*GOAL OF THE EXERCISE:* Only the lines from the one containing "Viewport: 648px width, 438px" through the end of the listing are to be repeated, exactly and without pictures.

____ GIVEN RECORDS

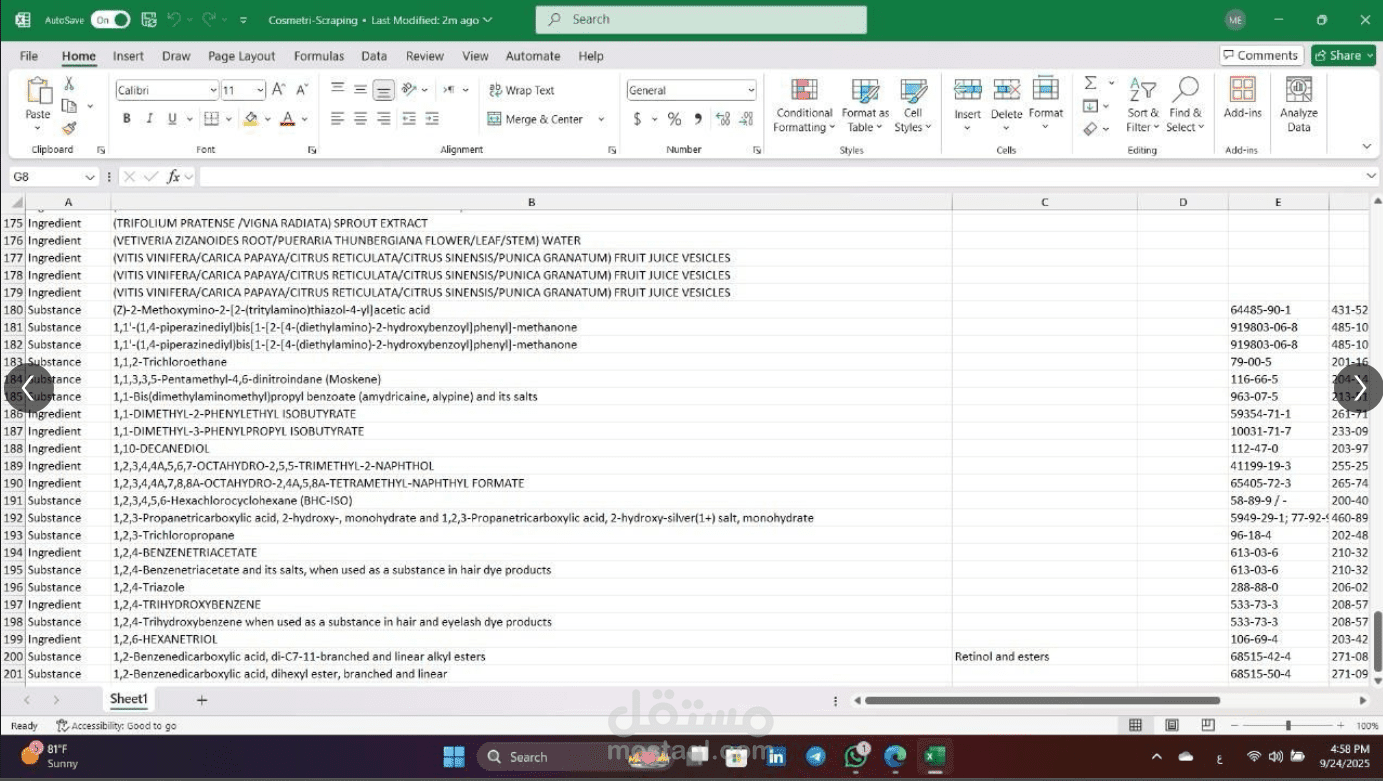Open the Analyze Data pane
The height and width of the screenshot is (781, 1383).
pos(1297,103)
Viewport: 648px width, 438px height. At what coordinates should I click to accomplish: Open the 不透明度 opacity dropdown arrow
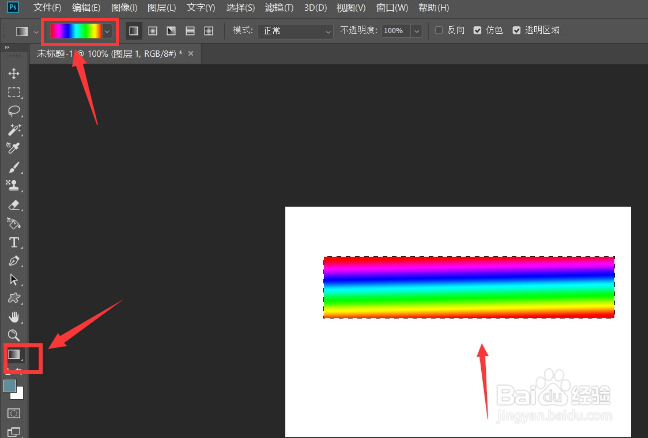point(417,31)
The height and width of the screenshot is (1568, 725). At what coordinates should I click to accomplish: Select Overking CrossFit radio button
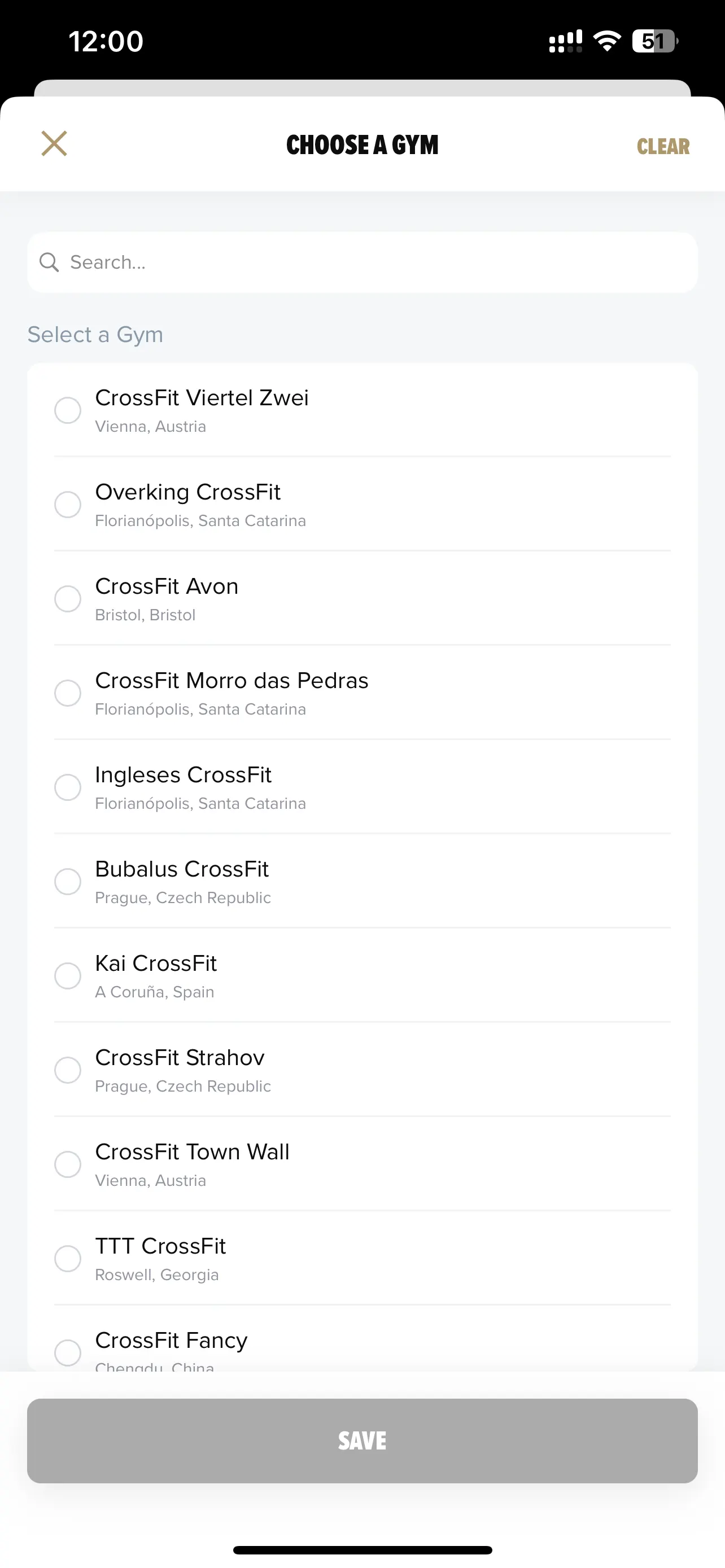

________

*YOUR SOLUTION:*
Viewport: 648px width, 438px height. At what coordinates should I click to accomplish: Open the 不透明度 opacity dropdown arrow
point(417,31)
The height and width of the screenshot is (1568, 725). At what coordinates should I click to accomplish: Select Overking CrossFit radio button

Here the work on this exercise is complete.